- Born: Efren Ongpin Reyes June 18, 1924 Manila, Philippine Islands
- Died: February 11, 1968 (aged 43) Makati, Rizal, Philippines
- Occupations: Actor, writer, director, producer
- Known for: Pedro Penduko
- Spouse: Virginia Montes
- Children: 6, including Efren Jr.

= Efren Reyes Sr. =

Filipino actor and director (1924–1968)

Efren Ongpin Reyes Sr. (June 18, 1924 – February 11, 1968) was a Filipino actor, director, writer, and producer. He is known for originating the role of Pedro Penduko in film. When he became a director, he often collaborated with Fernando Poe Jr. He was the father of Efren Reyes Jr.

==Early life==
Reyes Sr. was born on June 18, 1924, in Manila. Efren's grandfather was the celebrated Lola Basyang author, Severino Reyes, also the author and producer of Walang Sugat, the most popular of local zarzuelas.

== Career ==
Reyes was discovered by director Gregorio Fernandez. He started his career at an early age doing supporting roles in such movies as Hiram na Pangalan (1948) and Wala na akong Luha (1948). Kumander Sundang (1949) was his first break and biggest hit. He became Premiere Productions' top contract star turning in memorable performances in Kapitan Bagwis (1951), Kapitan Berong (1953), Paltik (1954), Abenturera (1954), Pedro Penduko (1954), Ander Di Saya (1954), Mag-asawa'y Di Biro (1954), and Ifugao (1954). For his role in Ifugao, he was awarded the Asian Film Festival Best Actor Award in 1955, the first Filipino to win that award. Two of his movies, Salabusab (1954) and Kalibre .45 (1957) were adjudged FAMAS Best Pictures, while he won the FAMAS Best Actor award for Kadenang Putik (1960). Known for his fencing skills, he appeared in many swashbuckling movies --- Prinsipe Don Juan (1950), Carlos Trece (1953), Prinsipe Villarba (1956), Haring Espada (1956), Prinsipe Alejandre (1957) and Eskrimador (1957). His sword duels with Johnny Monteiro in many movies they made together were a big treat to their legions of fans.
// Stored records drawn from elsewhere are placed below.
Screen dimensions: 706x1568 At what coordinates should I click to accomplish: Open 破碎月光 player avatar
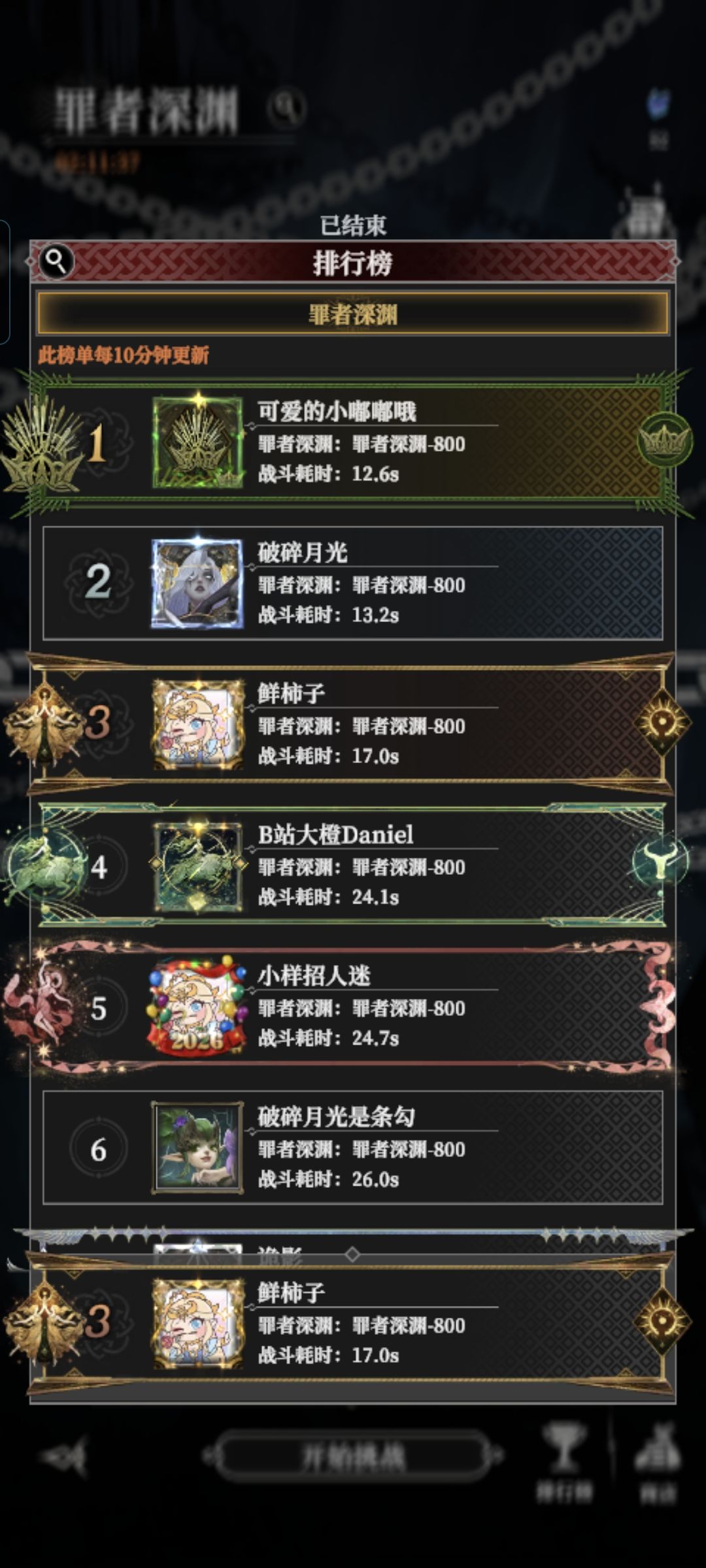(x=197, y=583)
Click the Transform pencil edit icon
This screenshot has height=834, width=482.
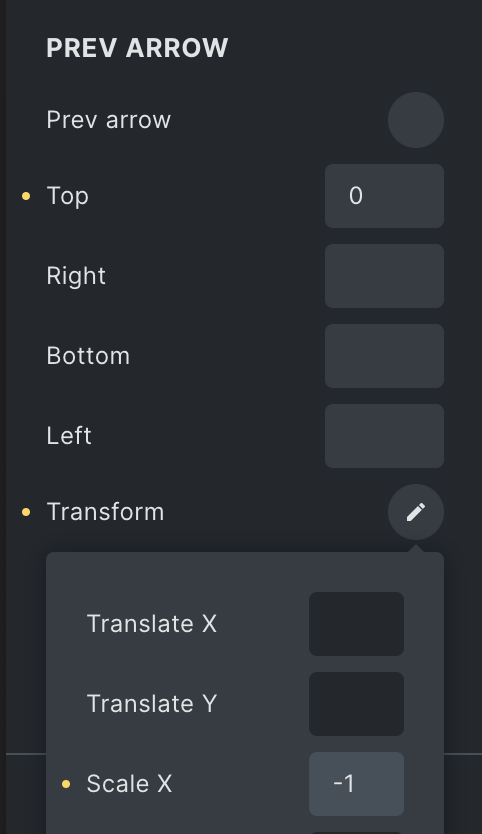coord(415,512)
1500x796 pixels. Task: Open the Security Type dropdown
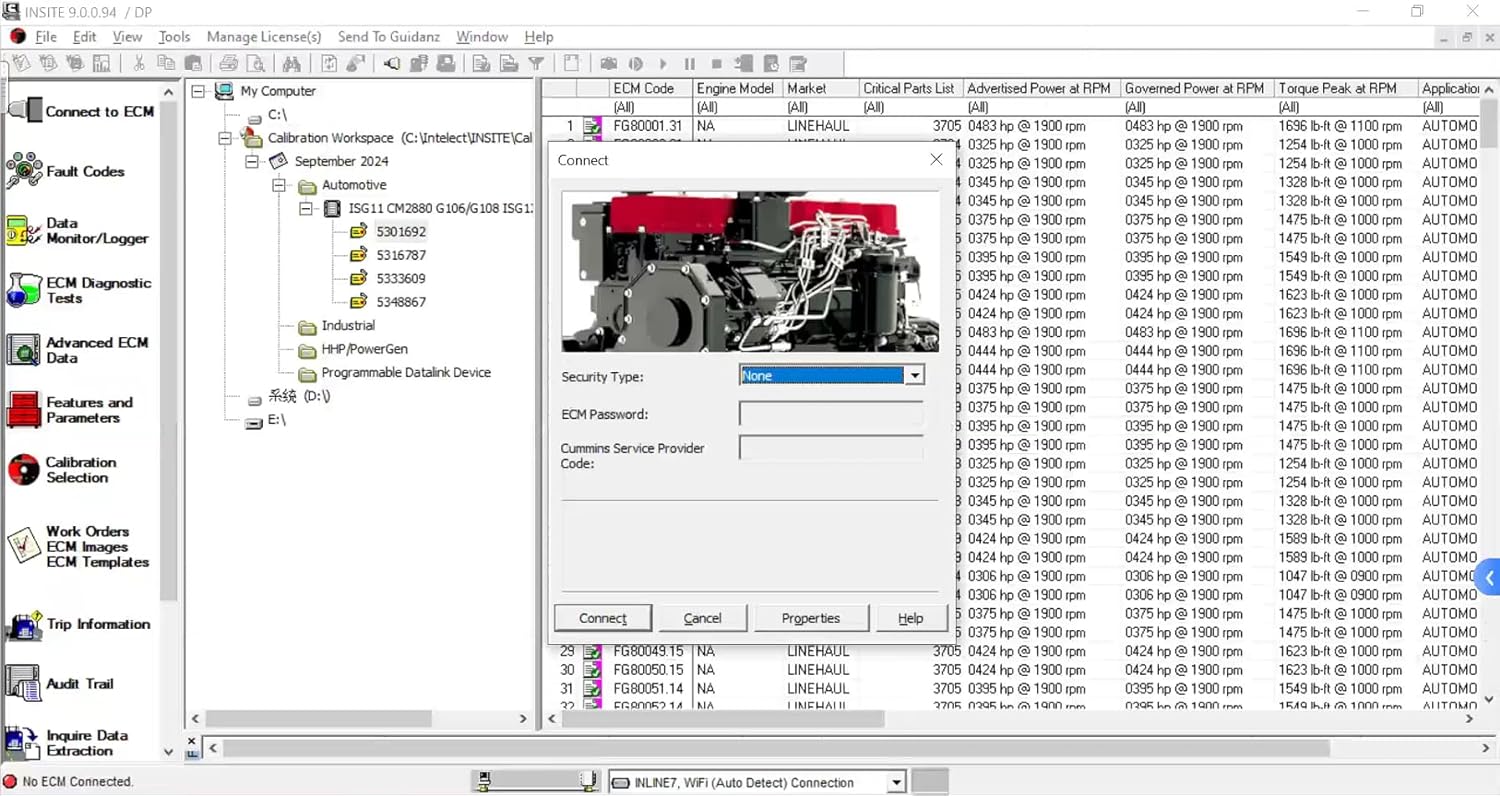click(x=913, y=375)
Reyes, according to his son, Efren Jr., pioneered the so-call Pinoy Western in Philippine movies, when his dad did Bandido in 1950. His colleagues then were reluctant and were not sold to the idea of doing the said movie because they saw it unrealistic as there were no cowboys in this country. The movie later turned out to be a big box-office hit that started the western genre in Philippine cinema.
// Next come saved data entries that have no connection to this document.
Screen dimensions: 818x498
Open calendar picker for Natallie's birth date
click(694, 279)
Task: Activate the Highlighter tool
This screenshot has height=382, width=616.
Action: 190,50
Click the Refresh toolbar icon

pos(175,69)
He was also into film directing. His first directorial job was Haring Espada in 1956 using the pen name of Severino Reyes III. He likewise excelled in this field, gaining wide recognition and being nominated several times--- for Albano Brothers (1962), Sigaw ng Digmaan (1963), Pilipinas Kong Mahal (1965) and Dugo ang Kulay ng Pag-ibig (1966). He directed the legendary Fernando Poe Jr. in many memorable movies, among them, Sigaw ng Digmaan (1963), which won the FAMAS Best Picture that year, Ito ang Maynila (1963), Daniel Barrion (1964), Baril na Ginto (1964), Ang Daigdig Ko'y Ikaw (1965), Pilipinas Kong Mahal (1965) and Zamboanga (1966).
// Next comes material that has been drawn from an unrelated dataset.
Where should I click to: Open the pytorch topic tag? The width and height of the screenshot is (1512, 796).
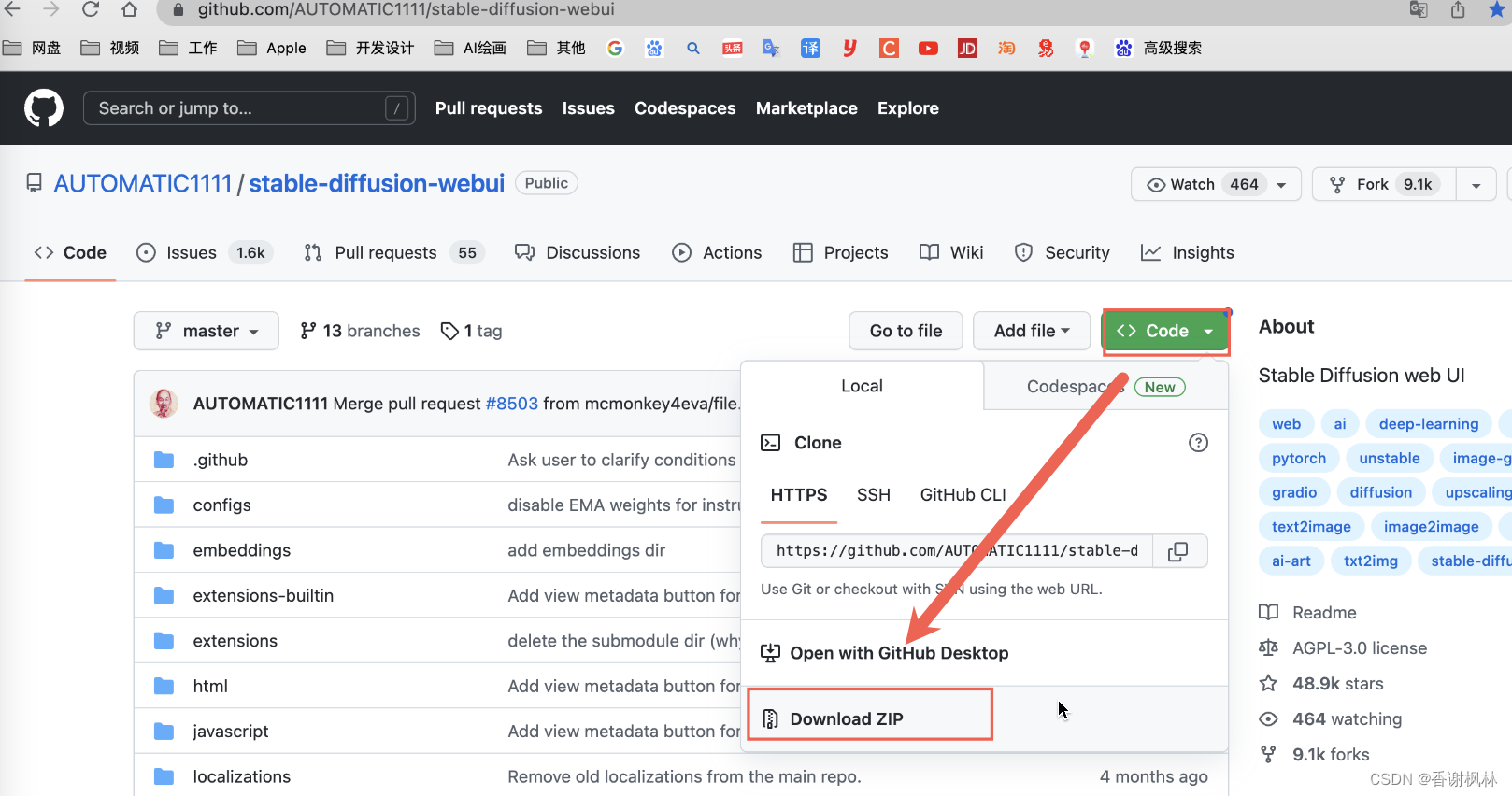[1298, 459]
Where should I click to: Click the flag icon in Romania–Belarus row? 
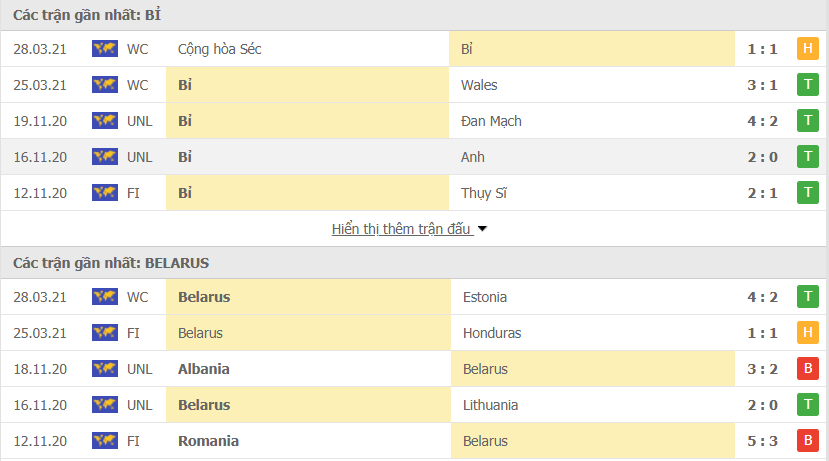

Reyes also produced and wrote several movies. He produced and directed Larawan ng Buhay, which he also wrote and starred in. He and his father Pedrito Reyes then collaborated on the screenplay of Lola Basyang. In the 1960s, he became the president of the Motion Picture Casting Corporation.

==Personal life==
Efren Sr. was married to Primitiva Reyes, April 1, 1944. They had three children together, Reynaldo (1945–1951, Congenital Polio Meningitis), Winifrida (1948), and Efren Jr. (1950–1981)

He later married actress Virginia Montes, his leading lady in Bandido. They had six children. Two of them, Cristina Reyes and Efren Jr. (son of Virginia), followed their footsteps.

==Death==
"When he died on Feb. 11, 1968, his coffin was placed atop the roof of Mount Carmel Church just to accommodate the throng of fans who wanted to pay their respects," said Efren. "And when he was being brought to his resting place, his friends carried his coffin from Mount Carmel to Loyola in Marikina."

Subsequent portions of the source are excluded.